If Bill Gates wanted to liquidate his Microsoft stock, though, it's unlikely
that his sale price would match the exchange. Once you get into trades of a
significant portion of the company, there's not enough guaranteed to be enough
liquidity at price listed on the exchanges.

------
Mikeb85
For some perspective look at the Shanghai composite's chart since 2000. The
price is still above its 50 day moving average...

[http://finance.yahoo.com/echarts?s=000001.SS+Interactive#{"s...](http://finance.yahoo.com/echarts?s=000001.SS+Interactive#{"showSma":true,"smaColors":"#cc0000","smaPeriods":"50","smaWidths":"2","smaGhosting":"0","range":"max","allowChartStacking":true})

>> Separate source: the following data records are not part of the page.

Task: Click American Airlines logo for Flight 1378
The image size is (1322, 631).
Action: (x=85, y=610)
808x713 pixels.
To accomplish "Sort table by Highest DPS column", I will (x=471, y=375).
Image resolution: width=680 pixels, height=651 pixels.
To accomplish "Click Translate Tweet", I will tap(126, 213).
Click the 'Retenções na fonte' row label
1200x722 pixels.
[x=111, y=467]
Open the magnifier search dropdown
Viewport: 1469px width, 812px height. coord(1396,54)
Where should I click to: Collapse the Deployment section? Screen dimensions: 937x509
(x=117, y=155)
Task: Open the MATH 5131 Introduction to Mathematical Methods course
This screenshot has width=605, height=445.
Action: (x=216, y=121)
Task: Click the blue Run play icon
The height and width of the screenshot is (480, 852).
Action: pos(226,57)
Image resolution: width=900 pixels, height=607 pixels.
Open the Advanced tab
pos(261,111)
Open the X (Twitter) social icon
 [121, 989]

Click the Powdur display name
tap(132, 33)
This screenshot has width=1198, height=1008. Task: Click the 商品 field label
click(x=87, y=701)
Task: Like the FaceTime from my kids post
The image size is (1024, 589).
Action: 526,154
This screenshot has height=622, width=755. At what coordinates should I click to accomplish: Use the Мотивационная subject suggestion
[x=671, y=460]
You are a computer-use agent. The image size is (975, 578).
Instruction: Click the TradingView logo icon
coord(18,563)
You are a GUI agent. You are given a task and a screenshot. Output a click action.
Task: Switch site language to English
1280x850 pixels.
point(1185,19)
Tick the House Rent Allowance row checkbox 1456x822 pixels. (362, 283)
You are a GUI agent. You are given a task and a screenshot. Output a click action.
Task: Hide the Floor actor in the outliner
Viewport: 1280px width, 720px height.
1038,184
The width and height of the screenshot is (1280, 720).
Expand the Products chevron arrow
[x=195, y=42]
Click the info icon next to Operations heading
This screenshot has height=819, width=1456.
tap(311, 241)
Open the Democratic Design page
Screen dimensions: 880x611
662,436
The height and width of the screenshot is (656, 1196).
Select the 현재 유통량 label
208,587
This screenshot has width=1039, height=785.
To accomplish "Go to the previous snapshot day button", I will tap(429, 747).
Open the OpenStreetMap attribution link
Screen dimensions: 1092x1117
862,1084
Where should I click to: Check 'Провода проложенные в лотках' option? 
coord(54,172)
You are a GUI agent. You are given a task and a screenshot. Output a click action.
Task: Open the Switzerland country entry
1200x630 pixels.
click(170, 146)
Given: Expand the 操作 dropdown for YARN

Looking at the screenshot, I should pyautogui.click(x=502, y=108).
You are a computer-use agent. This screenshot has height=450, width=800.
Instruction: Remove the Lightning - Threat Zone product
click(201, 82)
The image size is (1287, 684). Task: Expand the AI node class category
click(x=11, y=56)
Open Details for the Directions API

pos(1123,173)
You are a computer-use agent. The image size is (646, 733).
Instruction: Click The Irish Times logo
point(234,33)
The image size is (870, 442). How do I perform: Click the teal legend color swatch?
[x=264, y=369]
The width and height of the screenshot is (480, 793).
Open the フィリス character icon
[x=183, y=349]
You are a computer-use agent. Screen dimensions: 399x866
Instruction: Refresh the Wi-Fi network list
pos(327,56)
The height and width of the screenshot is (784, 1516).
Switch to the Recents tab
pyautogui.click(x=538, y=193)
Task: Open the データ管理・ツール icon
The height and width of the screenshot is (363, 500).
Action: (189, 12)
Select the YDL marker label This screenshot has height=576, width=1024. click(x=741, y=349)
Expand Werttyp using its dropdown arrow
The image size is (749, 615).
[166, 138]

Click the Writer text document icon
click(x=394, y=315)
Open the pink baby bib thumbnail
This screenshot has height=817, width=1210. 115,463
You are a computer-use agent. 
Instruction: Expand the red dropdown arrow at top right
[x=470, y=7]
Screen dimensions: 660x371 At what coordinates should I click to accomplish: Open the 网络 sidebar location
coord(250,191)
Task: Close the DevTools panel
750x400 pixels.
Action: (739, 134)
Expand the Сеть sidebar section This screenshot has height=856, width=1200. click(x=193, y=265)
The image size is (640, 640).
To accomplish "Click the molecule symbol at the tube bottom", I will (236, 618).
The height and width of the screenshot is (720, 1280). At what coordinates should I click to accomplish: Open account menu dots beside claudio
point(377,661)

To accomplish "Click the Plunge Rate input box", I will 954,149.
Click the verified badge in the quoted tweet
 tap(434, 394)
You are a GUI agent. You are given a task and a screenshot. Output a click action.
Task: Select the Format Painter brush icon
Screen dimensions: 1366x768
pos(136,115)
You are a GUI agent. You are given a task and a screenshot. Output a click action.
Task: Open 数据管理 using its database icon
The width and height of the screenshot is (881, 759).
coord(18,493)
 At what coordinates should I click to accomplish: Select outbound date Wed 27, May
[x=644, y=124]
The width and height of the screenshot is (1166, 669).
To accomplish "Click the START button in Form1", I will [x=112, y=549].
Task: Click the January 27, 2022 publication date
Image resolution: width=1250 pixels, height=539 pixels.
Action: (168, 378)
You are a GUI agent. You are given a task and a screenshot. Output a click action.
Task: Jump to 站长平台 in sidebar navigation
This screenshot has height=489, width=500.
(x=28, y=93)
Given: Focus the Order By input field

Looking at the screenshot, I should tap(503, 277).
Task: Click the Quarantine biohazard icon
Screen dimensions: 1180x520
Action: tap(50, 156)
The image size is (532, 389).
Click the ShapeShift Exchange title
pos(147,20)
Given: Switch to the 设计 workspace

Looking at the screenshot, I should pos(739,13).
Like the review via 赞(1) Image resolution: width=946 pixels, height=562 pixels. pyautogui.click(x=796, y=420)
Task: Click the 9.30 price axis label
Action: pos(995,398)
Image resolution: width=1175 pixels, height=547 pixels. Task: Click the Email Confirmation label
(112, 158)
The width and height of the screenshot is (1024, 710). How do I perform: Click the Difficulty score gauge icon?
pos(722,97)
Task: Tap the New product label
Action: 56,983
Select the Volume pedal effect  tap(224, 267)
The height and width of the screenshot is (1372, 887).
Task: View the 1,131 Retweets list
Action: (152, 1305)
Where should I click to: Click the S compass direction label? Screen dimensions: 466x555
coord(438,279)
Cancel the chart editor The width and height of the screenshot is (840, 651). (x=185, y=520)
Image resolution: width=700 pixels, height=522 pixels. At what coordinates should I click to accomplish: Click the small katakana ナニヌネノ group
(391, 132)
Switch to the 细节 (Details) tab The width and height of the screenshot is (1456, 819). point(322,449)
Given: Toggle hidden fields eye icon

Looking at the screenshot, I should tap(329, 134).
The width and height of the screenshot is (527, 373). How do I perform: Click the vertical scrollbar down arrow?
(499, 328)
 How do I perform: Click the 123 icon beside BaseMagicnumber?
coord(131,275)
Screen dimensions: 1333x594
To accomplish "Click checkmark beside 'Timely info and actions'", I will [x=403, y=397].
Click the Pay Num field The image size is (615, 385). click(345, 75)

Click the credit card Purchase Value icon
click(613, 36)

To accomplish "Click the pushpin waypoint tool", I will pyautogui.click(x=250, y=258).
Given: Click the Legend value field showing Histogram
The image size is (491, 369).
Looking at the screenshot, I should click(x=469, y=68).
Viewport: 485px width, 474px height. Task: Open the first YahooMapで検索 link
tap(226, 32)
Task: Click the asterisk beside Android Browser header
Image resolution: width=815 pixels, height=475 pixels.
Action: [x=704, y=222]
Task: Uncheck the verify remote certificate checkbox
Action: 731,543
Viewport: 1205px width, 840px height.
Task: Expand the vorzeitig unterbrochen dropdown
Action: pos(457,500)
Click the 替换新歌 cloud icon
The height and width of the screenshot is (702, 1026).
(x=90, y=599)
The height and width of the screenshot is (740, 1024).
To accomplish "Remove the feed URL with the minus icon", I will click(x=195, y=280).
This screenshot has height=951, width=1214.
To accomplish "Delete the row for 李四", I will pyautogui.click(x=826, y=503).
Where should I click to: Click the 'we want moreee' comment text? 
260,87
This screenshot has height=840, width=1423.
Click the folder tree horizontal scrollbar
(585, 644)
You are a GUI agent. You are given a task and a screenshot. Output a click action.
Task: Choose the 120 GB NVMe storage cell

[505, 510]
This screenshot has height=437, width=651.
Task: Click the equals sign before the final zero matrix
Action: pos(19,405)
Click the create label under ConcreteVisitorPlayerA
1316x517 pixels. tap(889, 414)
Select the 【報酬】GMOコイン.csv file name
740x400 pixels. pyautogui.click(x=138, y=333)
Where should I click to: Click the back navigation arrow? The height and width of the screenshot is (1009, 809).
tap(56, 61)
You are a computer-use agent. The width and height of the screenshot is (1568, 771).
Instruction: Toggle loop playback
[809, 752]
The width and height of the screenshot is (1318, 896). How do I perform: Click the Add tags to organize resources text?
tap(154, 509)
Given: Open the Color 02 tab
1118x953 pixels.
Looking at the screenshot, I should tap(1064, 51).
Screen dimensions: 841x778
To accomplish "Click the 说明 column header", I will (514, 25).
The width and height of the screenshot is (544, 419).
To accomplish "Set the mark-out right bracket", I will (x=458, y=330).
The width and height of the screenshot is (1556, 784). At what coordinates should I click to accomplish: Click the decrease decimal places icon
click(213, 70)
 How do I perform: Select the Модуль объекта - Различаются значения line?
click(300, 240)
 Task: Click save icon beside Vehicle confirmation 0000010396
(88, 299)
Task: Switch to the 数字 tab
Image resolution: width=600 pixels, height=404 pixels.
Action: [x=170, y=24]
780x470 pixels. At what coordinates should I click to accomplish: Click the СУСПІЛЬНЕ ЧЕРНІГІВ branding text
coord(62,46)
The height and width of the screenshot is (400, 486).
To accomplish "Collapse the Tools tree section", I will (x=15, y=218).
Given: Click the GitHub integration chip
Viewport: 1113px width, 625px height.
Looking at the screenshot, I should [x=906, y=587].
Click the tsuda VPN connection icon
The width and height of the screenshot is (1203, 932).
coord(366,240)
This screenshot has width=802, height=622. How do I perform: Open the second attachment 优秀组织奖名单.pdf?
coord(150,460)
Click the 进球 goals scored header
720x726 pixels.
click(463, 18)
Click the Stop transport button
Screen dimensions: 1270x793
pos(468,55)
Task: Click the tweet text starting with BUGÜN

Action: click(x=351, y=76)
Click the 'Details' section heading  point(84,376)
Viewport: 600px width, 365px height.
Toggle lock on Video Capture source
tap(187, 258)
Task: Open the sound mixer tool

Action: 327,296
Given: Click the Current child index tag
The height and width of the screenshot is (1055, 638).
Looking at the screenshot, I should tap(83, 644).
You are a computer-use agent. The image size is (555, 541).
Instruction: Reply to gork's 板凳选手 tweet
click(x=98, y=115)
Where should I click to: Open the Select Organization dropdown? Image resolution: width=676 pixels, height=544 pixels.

This is hardly some sort of disaster or the end of China's prosperity. Just a
bump in the road for investors.

------
roymurdock
On August 23rd, 2015 China announced they would be allowing pension funds to
invest in the domestic stock market for the first time ever. [1] Funds were
"allowed" (why would they want to invest in a falling, low-confidence market?)
to invest up to 30% of net assets. Clearly the government wanted to allow
liquidity to flow into the market and calm investors, and it seems to have
worked for ~6 months.

So now the average Chinese consumer will be double-hosed: once over by losses
to their personal retail brokerage account, and again by losses sustained by
their pension funds.

Hopefully enough Chinese consumers made enough money from the crazy ride up on
the market that they cashed out periodically and invested in sensible hard
assets such as homes and cars. Because the correction will probably be very
painful.

[1] [http://www.theguardian.com/world/2015/aug/23/china-to-
allow-...](http://www.theguardian.com/world/2015/aug/23/china-to-allow-
pension-fund-to-invest-in-stock-market-for-first-time)

------
dsugarman
Tomorrow, they will let it fall[1]

[1][http://www.bbc.com/news/business-35253188](http://www.bbc.com/news/business-35253188)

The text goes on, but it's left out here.